Tim set the reading in context. Caesarea Philippi was built using forced labour and massive taxation. It was an occupied territory ruled by a brutal regime by a Caesar who saw himself as Son of the living God and was venerated as such. Peter understood that Jesus had that authority of the Son of the living God; not that he really at that stage realised what the reality of that would be for Jesus and for him and the other disciples. The gates of hell or Hades were the entrance to underground caves in Caesarea Philippi which people believed gave access to the underworld. Jesus was referring to the powerful destructive reality of the Roman Empire. Jesus wanted to start a ‘church’ or a new group, an alternative political structure in a place where empire building was the key. Tim suggested that young people had left the church as they saw it as irrelevant; not having anything worth saying in today’s world. After all we are the church of the empire and we find it difficult to see ourselves as the church proclaiming a different message from our empire.

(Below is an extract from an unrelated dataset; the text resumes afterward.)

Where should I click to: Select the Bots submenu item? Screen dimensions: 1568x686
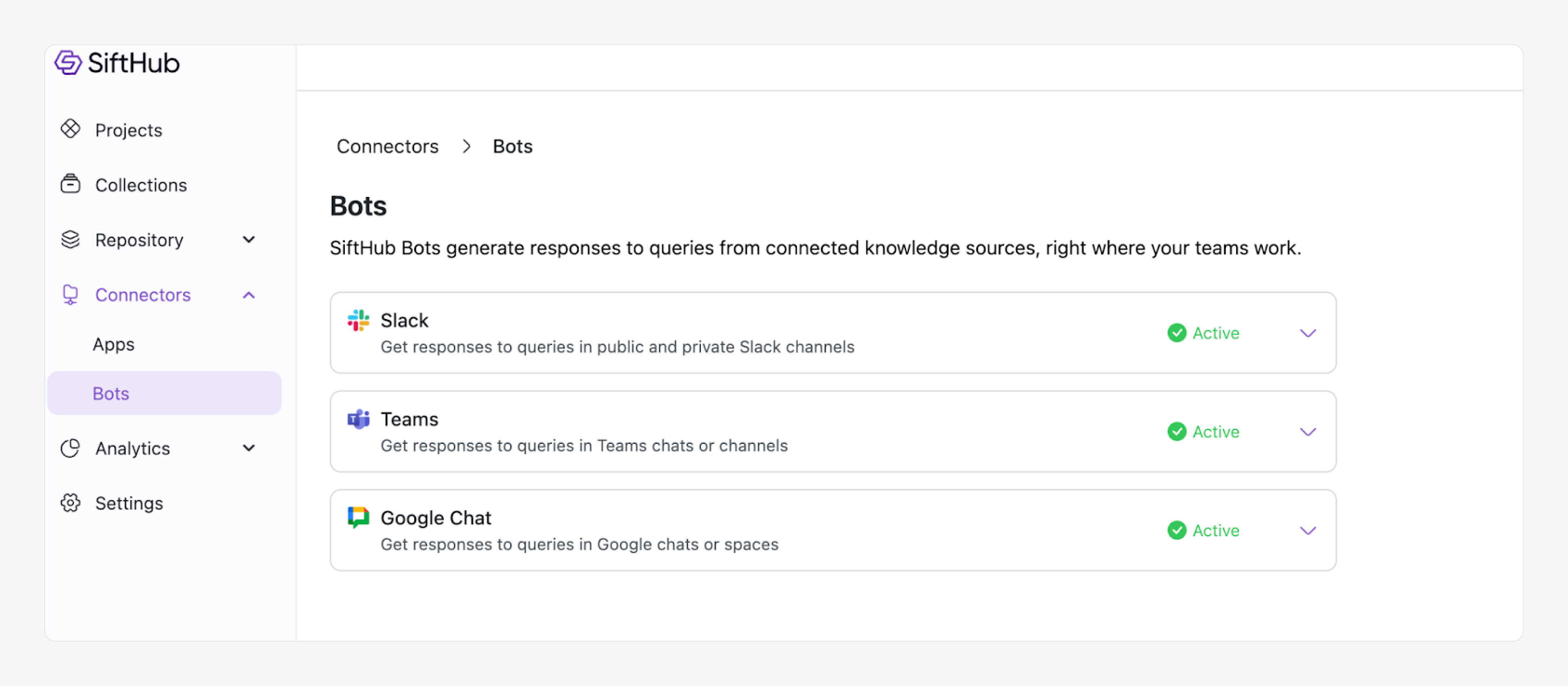(x=111, y=393)
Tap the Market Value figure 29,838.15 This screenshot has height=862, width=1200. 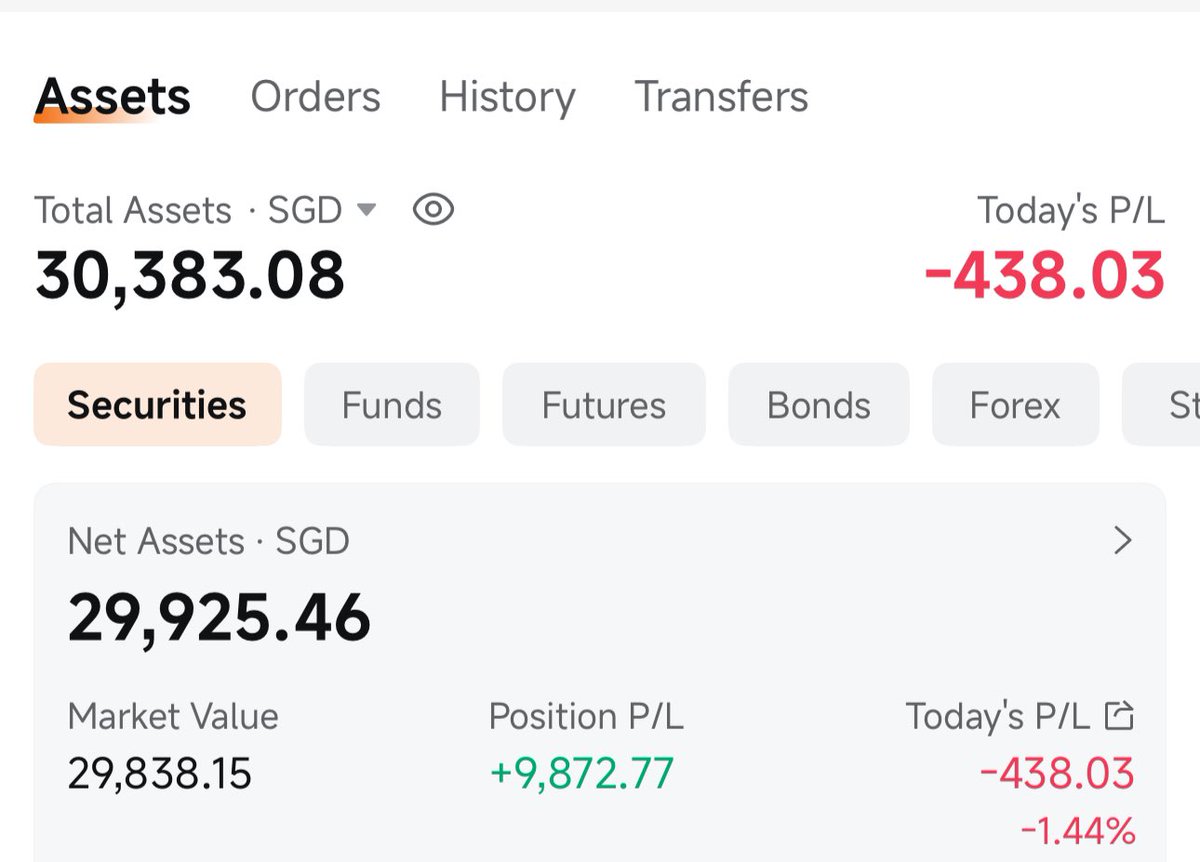coord(159,773)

Empires are after all addicted to violence, perpetuating warfare to gain control and power; war seems unreal to us so far removed from its consequences as we are not victims or civilians of the countries fought over. An empire is also addicted to wealth, Tim suggests; seeing wealth as power. We have advertising targeting us all with what we must have but don’t need; the only way for growth is for us to spend and get more things we do not need to preserve the wealth mostly of the few. We are not to be content with our needs being met and we are all implicated in this, but we are all encouraged to be consumers at the expense of others.
Should our church not be taking a stand as peacemakers? Are we not supporting violence and death, albeit not openly but by not directly challenging this need for power and control which our empire past has ingrained in us? Are we too addicted to wealth as a church that we cannot challenge such values and stand for the values Jesus introduced to his disciples?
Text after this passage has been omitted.